How we review wines - The Wine Independent

How we review wines

Objective Reviewing

Many critics and professionals claim that judging wine quality and scoring wines is mainly subjective, suggesting that they give higher scores to their favorite styles. And this may be the way a lot of wine drinkers approach such assessments. But those that rate quality based on how well it matches their stylistic preferences ultimately taste for themselves, and perhaps a niche set of friends have the same preferences. Otherwise, they simply tell followers what they like and urge them to like it.

At The Wine Independent, we do our utmost to put personal preferences aside and taste objectively, judging quality as it exists across a broad range of styles. We don’t applaud only the styles we like; we commend the best examples of many styles. Ultimately, we’re here to help our readers find the best examples of the styles they love.

 

STYLE

You may wonder how it is possible to put our own stylistic preferences aside when judging quality.
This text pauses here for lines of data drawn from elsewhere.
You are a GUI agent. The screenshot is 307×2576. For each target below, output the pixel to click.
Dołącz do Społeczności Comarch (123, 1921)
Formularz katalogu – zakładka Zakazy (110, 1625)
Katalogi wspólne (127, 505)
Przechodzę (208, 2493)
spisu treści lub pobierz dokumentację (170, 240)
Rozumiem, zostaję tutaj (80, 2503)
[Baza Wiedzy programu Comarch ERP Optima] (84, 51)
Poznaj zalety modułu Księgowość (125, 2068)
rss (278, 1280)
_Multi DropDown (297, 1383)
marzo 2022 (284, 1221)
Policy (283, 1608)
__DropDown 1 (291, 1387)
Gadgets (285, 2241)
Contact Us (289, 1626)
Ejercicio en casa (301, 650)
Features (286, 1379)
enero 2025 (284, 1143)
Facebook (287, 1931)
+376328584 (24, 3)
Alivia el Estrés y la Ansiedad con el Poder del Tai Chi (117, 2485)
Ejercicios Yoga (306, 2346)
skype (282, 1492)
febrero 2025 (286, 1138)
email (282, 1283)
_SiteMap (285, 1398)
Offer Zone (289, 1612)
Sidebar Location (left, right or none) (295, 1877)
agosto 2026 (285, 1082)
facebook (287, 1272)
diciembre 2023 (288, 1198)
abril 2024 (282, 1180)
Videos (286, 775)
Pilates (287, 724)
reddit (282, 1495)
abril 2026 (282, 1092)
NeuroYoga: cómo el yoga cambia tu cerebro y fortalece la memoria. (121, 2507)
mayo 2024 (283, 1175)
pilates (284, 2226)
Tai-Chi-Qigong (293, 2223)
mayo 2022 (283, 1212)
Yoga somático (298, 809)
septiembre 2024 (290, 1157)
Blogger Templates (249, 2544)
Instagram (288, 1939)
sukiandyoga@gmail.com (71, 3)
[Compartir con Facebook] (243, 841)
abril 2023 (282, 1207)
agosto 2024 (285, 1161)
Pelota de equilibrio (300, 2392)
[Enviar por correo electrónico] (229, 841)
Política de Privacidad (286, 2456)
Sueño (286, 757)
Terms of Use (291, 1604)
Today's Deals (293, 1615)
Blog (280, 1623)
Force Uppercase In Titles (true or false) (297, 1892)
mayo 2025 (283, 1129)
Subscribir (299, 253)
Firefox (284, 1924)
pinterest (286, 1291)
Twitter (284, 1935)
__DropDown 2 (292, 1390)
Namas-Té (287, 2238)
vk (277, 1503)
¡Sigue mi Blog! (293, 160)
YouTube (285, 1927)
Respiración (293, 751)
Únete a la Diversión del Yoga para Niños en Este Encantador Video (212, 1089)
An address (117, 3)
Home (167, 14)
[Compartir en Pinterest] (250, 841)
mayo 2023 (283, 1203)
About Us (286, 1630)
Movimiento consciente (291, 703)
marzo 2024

To that, we would answer, style and quality are very different things. On a basic level, style helps consumers understand how a wine tastes. Style factors include the color of the wine, whether it is a table, fortified or sparkling wine, and the level of sweetness. Wine components such as tannins, acidity, body, alcohol, notable winemaking (such as oak), and aroma/flavor compounds are also style factors. Still, they are more challenging to assess and describe accurately, requiring some technical knowledge and considerable tasting experience.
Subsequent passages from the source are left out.